К счастью, Хардин не спрашивает, где я так научилась завязывать галстуки, так как при упоминании Ноя у него сразу портится настроение.
– Ты такой красивый! – говорю я ему, покончив с галстуком.
Он надевает черный пиджак, завершая образ.
Его щеки горят, и я внезапно смеюсь. Кажется, в этом наряде он чувствует себя абсолютно комфортно, и это восхитительно.
– А почему ты не одета? – спрашивает он.
– Я тянула до последней минуты, у меня же белое платье, – говорю я, и он усмехается.
Наконец, после очередной проверки макияжа, надеваю платье. Оно даже короче, чем я думала, но Хардин, кажется, одобряет. Завидев бретельки бюстгальтера, он не спускает глаз с моей груди.

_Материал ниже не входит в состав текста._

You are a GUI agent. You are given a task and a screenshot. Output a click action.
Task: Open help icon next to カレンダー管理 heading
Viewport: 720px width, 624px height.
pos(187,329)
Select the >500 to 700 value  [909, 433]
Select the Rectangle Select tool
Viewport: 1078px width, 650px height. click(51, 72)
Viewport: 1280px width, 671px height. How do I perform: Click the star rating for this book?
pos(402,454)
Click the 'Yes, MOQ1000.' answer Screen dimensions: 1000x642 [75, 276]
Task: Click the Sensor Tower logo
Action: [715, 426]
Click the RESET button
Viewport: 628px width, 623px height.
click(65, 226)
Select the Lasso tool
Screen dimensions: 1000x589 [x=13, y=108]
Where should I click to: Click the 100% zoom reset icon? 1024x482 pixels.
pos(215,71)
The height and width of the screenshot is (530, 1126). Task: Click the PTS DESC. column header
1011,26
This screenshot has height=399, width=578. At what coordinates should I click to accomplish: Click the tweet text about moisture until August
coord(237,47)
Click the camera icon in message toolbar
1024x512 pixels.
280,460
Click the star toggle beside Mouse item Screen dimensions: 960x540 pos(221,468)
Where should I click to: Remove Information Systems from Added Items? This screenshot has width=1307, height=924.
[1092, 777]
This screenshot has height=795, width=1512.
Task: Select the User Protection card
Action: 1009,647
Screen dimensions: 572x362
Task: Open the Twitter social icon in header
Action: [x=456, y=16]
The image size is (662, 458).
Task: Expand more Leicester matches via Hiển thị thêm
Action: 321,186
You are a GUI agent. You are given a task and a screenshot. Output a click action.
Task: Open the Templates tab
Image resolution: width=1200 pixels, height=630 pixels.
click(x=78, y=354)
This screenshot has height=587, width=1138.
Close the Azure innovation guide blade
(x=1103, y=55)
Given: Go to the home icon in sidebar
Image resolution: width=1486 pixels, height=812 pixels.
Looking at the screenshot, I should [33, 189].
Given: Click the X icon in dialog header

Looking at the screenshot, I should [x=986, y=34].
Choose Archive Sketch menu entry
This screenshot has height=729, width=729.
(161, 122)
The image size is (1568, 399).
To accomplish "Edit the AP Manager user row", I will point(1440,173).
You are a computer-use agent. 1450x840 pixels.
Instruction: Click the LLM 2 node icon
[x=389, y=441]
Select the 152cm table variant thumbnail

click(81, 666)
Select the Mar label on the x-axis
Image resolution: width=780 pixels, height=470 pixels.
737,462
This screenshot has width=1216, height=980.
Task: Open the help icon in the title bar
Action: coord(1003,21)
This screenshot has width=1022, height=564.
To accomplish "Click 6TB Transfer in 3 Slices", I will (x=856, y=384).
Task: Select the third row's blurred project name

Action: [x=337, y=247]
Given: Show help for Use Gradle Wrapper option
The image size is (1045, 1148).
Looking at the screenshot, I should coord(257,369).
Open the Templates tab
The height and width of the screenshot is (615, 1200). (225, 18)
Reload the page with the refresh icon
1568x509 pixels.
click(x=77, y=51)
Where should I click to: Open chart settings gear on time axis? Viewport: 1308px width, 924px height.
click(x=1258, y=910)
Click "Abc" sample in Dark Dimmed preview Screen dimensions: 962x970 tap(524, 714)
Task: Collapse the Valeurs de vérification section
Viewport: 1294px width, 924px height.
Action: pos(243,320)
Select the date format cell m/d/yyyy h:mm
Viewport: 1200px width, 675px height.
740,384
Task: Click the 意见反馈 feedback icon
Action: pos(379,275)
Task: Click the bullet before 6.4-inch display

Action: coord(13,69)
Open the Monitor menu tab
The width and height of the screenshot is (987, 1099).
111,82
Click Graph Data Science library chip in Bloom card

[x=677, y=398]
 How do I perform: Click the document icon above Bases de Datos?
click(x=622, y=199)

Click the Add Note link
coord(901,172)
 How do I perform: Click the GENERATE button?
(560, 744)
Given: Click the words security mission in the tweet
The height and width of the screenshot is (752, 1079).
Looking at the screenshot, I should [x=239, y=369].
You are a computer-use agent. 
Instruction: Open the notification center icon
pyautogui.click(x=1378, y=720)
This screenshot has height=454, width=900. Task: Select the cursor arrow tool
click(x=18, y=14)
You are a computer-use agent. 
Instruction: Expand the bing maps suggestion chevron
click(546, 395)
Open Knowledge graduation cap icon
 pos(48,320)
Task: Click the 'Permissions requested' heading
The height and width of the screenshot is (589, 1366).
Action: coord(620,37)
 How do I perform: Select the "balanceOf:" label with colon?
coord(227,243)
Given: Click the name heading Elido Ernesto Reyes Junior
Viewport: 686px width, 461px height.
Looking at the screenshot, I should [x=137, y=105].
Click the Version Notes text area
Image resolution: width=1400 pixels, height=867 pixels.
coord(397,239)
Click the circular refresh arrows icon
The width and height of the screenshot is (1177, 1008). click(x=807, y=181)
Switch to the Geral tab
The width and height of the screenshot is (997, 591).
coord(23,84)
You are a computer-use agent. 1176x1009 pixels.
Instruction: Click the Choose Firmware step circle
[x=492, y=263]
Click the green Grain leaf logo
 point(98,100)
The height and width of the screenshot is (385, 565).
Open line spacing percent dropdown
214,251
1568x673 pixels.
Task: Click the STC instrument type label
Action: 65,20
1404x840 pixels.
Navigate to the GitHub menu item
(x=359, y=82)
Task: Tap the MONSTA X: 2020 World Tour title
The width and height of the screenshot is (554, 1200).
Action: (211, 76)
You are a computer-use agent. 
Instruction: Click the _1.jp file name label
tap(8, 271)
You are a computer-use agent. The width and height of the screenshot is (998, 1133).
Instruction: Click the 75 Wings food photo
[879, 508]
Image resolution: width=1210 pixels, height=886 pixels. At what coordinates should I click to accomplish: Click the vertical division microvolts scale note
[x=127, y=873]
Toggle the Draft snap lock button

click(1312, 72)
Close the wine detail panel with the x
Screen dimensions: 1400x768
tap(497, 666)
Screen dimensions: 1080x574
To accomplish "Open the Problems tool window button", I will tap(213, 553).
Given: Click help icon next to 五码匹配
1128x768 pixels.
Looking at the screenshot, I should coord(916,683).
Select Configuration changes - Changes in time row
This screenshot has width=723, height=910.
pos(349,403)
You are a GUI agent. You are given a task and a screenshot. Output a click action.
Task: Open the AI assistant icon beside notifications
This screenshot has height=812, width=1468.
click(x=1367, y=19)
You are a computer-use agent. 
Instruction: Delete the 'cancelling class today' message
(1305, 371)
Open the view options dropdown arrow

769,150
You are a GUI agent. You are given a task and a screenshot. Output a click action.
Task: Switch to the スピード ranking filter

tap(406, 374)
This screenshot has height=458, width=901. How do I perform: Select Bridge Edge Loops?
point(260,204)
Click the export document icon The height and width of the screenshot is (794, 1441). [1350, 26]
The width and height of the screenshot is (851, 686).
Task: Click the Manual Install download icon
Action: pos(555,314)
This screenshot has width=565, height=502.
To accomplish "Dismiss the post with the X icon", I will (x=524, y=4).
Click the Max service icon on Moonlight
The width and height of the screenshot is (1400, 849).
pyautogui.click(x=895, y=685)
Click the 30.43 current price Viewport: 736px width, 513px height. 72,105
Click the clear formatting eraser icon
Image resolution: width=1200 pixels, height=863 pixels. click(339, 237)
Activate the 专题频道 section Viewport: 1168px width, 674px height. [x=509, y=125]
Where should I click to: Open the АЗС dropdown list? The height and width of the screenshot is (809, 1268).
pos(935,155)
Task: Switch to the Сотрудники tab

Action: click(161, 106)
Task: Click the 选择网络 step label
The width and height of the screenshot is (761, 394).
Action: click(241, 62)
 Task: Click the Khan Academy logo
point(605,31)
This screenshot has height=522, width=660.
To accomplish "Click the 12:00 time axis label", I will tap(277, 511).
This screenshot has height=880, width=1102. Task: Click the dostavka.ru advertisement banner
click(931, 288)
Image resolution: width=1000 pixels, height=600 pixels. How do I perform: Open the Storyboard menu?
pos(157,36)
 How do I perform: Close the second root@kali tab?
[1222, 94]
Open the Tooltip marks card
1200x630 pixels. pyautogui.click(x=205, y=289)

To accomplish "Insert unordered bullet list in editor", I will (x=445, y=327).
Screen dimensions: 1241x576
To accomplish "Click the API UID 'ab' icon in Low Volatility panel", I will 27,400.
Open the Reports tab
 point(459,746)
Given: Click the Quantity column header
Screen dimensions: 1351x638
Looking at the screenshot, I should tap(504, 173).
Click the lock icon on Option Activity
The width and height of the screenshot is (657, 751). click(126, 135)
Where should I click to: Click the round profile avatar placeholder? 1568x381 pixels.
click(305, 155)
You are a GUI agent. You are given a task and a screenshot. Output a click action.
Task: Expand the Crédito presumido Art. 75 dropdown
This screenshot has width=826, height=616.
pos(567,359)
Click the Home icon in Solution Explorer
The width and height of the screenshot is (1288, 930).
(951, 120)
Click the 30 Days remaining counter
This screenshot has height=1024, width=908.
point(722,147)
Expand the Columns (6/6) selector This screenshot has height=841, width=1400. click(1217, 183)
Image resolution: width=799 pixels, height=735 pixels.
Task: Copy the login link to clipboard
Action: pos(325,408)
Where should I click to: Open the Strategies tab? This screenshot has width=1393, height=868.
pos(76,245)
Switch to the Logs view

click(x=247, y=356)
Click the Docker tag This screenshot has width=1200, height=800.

Он всегда дает мне почувствовать себя красивой и желанной.
– Если там все мужчины будут возраста моего отца, у нас не будет проблем, – ухмыляется он, разглядывая меня.
Я закатываю глаза, и он целует мое голое плечо. Распускаю волосы, позволяя длинным кудрям свободно падать мне на плечи. Белая ткань платья плотно прилегает к телу, и я улыбаюсь отражению Хардина в зеркале.
– Ты просто потрясающа, – говорит он и снова целует.
Мы оглядываемся, убеждаясь, что для церемонии все готово, в том числе приглашения и поздравительная открытка, которую я купила. Кладу телефон в маленькую сумочку, и Хардин хватает меня за талию.
– Смайл, – говорит он, доставая телефон.
– Я думала, ты не фотографируешься.
– Я сказал, что один раз могу, так что давай.
Он глупо и по-детски улыбается, и я просто таю от нежности.
Он делает снимок. Я улыбаюсь и обнимаю Хардина.
– Еще одну, – говорит он, и в последний момент я высовываю язык.
Он фотографирует. На снимке я трогаю Хардина языком за щеку, а он таращит смеющиеся глаза.
– Это моя любимая, – говорю я.
– Их всего две.
– Да, но все же. – Я целую его, и он снова фотографирует.
– Случайно, – шутит он, и я слышу, как он щелкает еще.
Рядом с домом отца Хардин останавливается, чтобы заправиться на обратную дорогу. Пока заполняется бак, к парковке подъезжает знакомая машина. Зед паркуется за две колонки от машины Хардина и заходит внутрь. Я смотрю на него и охаю: губы распухли, под глазами – черные и синие фингалы. На щеке – темно-фиолетовый синяк. Зед замечает машину Хардина, и его красивое избитое лицо искажается яростью. Какого черта? Он не говорит вообще ничего, даже не показывает, что узнал нас с Хардином.
Через несколько секунд Хардин садится в машину и берет меня за руку. Я смотрю на наши переплетенные пальцы и вздыхаю, останавливаясь взглядом на его разбитых костяшках.
– Ты! – говорю я, и он приподнимает бровь. – Ты его избил, правда? Вот с кем ты дрался, и именно поэтому он нас игнорирует!
– Не могла бы ты успокоиться? – рявкает Хардин, закрывая мое окно перед выездом со стоянки.
– Хардин… – Смотрю туда, куда ушел Зед, затем снова на Хардина.
– Мы можем поговорить об этом после свадьбы? Мне и так достаточно. Пожалуйста? – просит он, и я киваю.
– Хорошо. После свадьбы, – соглашаюсь я, сжимая руку, которая нанесла моему другу столько вреда.
Видимо, пытаясь сменить тему, Хардин спрашивает:
– Раз у нас теперь свой угол, думаю, ты не захочешь сегодня оставаться в доме моего отца?
Заставляю себя на время забыть разбитое лицо Зеда.
– Правильно думаешь, – улыбаюсь я. – Если Карен не попросит; ты знаешь, я не смогу ей отказать.